All records, exactly as written, minus the pictures: copy them out.

**EXCERPTED RECORDS:**
□ □ □ □ □ □ □

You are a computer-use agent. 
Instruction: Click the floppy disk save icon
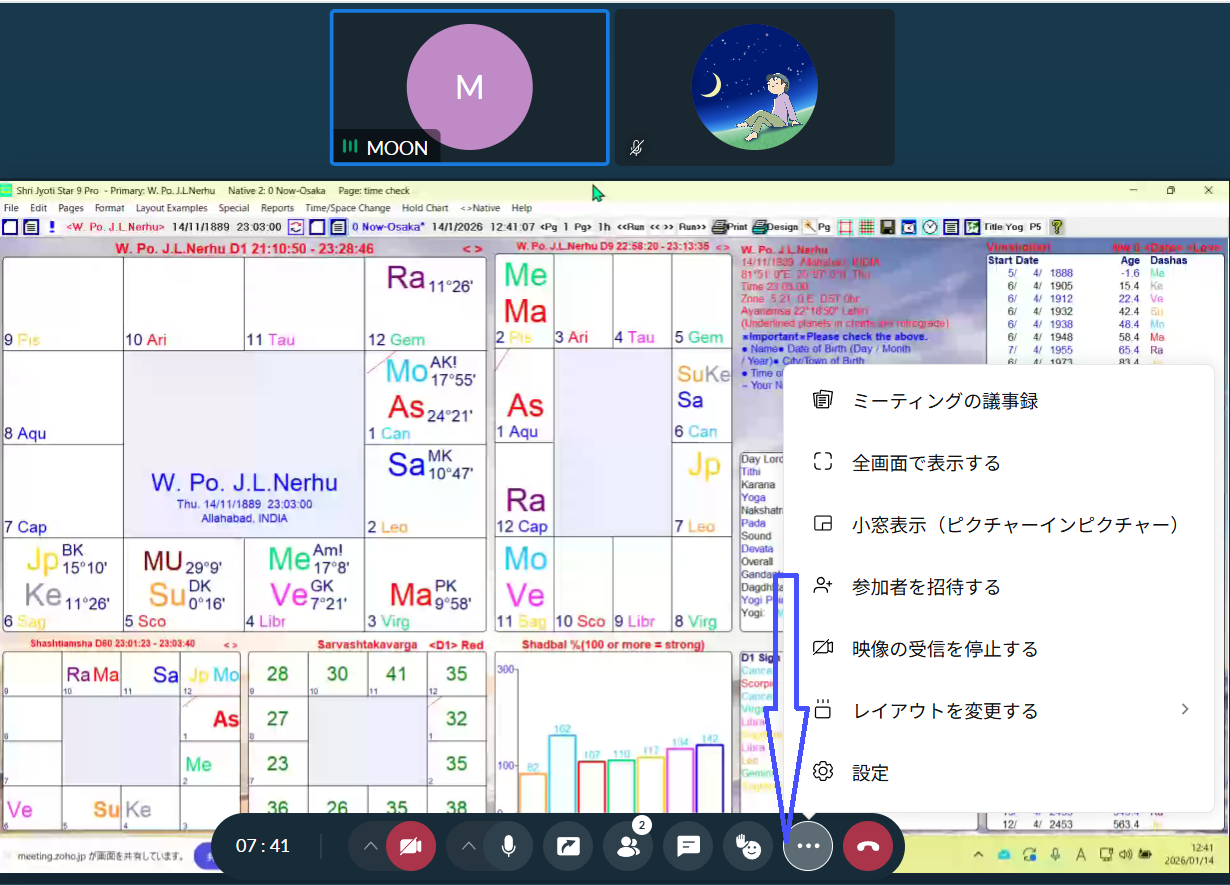coord(887,227)
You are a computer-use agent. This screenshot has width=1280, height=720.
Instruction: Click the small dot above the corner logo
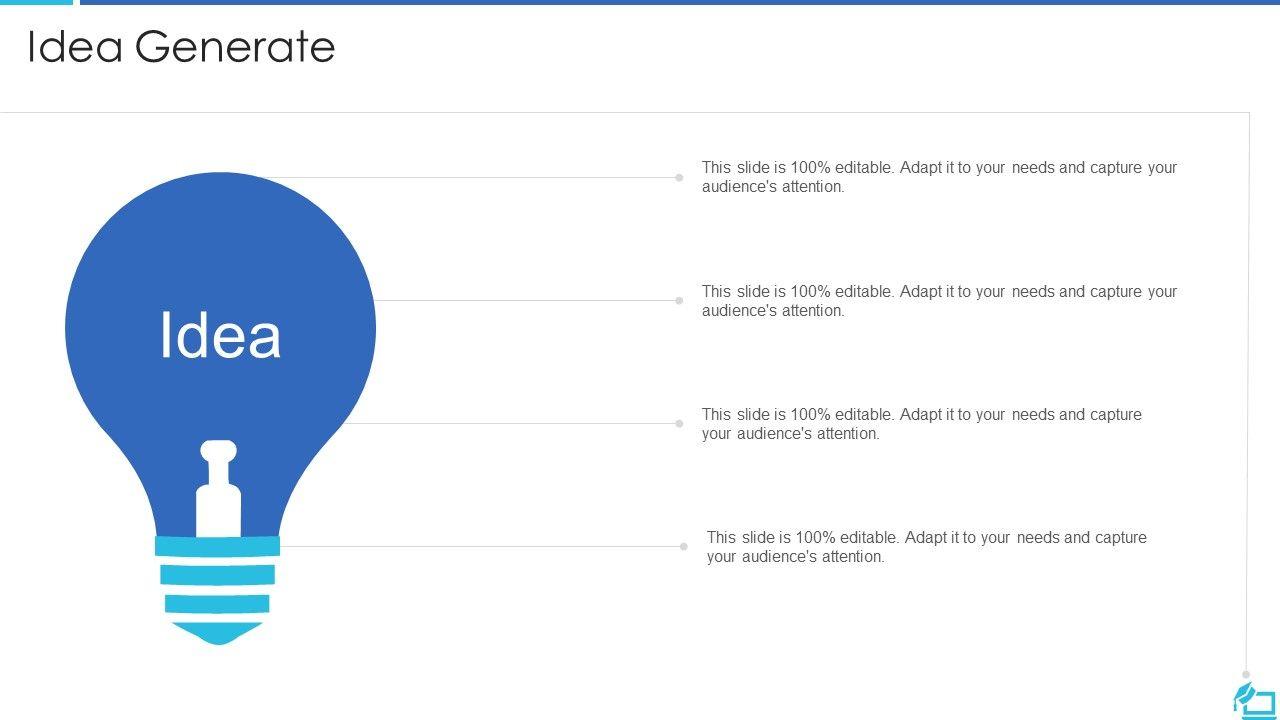[1246, 675]
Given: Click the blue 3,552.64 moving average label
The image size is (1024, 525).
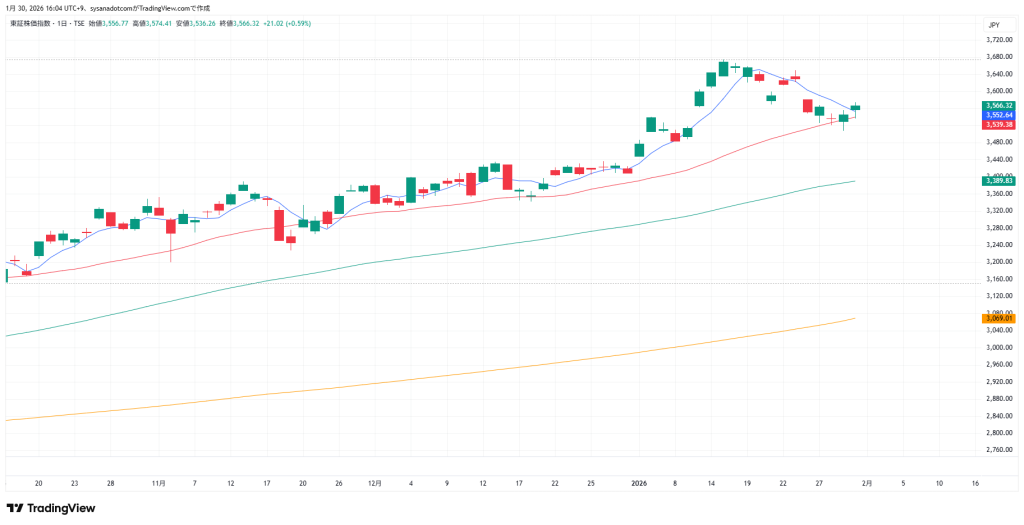Looking at the screenshot, I should [998, 115].
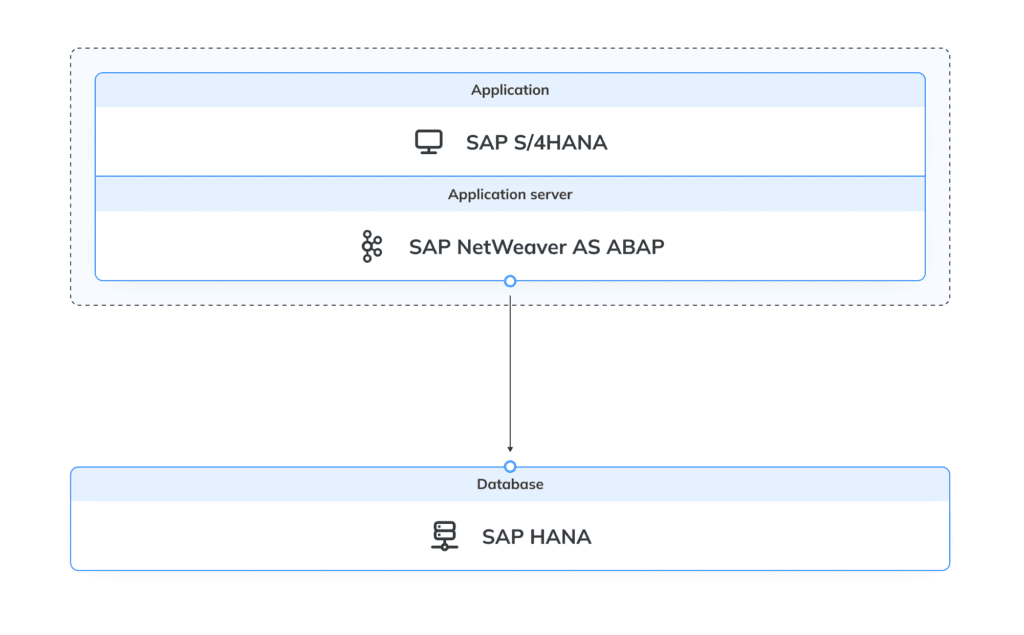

□ □ □ □ □ □ □

**TASK RESPONSE:**
You are a computer-use agent. 
Instruction: Click the floppy disk save icon
coord(887,227)
You are a computer-use agent. This screenshot has width=1280, height=720.
Instruction: Click the small dot above the corner logo
[1246, 675]
Given: Click the blue 3,552.64 moving average label
The image size is (1024, 525).
Looking at the screenshot, I should [998, 115].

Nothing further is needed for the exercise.